The National Institute of Corrections in cooperation with the University of Cincinnati announces the availability of a series of new risk/need assessments for adult, women offenders. The assessments include: 1) a full instrument, The Women’s Risk/Needs Assessment, which assesses both gender-neutral and gender-responsive factors and affords separate forms for probation, prison, and pre-release; and 2) the Women’s Supplemental Risk/Needs Assessment which is designed to supplement existing risk/needs assessments such as the Level of Service Inventory or the Northpointe COMPAS. The Women’s Supplemental Risk/Needs Assessment is also available in separate forms for probation, prison, and pre-release populations.
The NIC/UC project built from two perspectives on offender rehabilitation: 1) research by Canadian scholars Donald Andrews, James Bonta, Paul Gendreau and others, which stresses the importance of treating dynamic risk factors; and 2) work by feminist criminologists--for example, Kathleen Daly, Meda Chesney-Lind, Barbara Bloom, Barbara Owen, and Stephanie Covington--stressing the importance of women” unique “pathways to crime.” Both paradigms stress the importance of programming for dynamic risk factors.
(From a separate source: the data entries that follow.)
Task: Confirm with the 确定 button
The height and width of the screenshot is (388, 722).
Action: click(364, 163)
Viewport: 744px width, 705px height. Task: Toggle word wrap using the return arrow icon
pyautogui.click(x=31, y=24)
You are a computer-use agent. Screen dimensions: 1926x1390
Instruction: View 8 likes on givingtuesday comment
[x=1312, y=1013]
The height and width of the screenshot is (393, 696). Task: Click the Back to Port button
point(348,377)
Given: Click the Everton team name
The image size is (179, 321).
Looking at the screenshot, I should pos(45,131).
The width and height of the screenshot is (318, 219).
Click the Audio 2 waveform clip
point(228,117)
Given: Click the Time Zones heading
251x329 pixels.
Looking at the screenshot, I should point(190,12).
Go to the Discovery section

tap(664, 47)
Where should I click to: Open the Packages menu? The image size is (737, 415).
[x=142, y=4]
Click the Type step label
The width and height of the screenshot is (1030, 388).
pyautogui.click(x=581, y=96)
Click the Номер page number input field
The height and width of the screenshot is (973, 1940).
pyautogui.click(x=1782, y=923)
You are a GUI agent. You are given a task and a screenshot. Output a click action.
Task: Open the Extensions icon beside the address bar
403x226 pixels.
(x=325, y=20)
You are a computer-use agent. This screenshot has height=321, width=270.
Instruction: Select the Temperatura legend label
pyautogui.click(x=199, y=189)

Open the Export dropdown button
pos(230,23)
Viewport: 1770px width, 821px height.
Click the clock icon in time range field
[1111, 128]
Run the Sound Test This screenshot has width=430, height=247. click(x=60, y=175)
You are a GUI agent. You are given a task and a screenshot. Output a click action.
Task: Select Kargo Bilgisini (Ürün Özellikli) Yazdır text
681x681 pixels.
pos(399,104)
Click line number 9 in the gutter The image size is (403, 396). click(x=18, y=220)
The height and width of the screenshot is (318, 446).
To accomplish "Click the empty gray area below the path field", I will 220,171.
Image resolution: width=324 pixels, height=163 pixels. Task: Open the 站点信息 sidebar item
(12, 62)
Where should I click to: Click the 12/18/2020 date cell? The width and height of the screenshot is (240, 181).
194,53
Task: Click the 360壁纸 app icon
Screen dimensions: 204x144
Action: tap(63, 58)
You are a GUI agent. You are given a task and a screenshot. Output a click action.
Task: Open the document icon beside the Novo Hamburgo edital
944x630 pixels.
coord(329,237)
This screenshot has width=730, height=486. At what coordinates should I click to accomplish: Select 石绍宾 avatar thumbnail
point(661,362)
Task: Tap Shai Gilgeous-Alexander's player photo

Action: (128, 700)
However, the pathways model asserts that women’s unique needs are not adequately tapped by currently used risk/needs assessments. In response, the new women’s assessments identify such needs as: 1) trauma and abuse; 2) unhealthy relationships; 3) parental stress; 4) depression; 5) self-efficacy, and 6) current mental health symptoms.
The instruments were developed following extensive literature searches and focus groups with correctional administrators, treatment practitioners, line staff, and female offenders. The full, Women’s Risk/Needs Assessment and many of the questions now asked on the supplemental assessment, were developed by members of a women’s task force in the Missouri Department of Corrections in collaboration with researchers at the University of Cincinnati.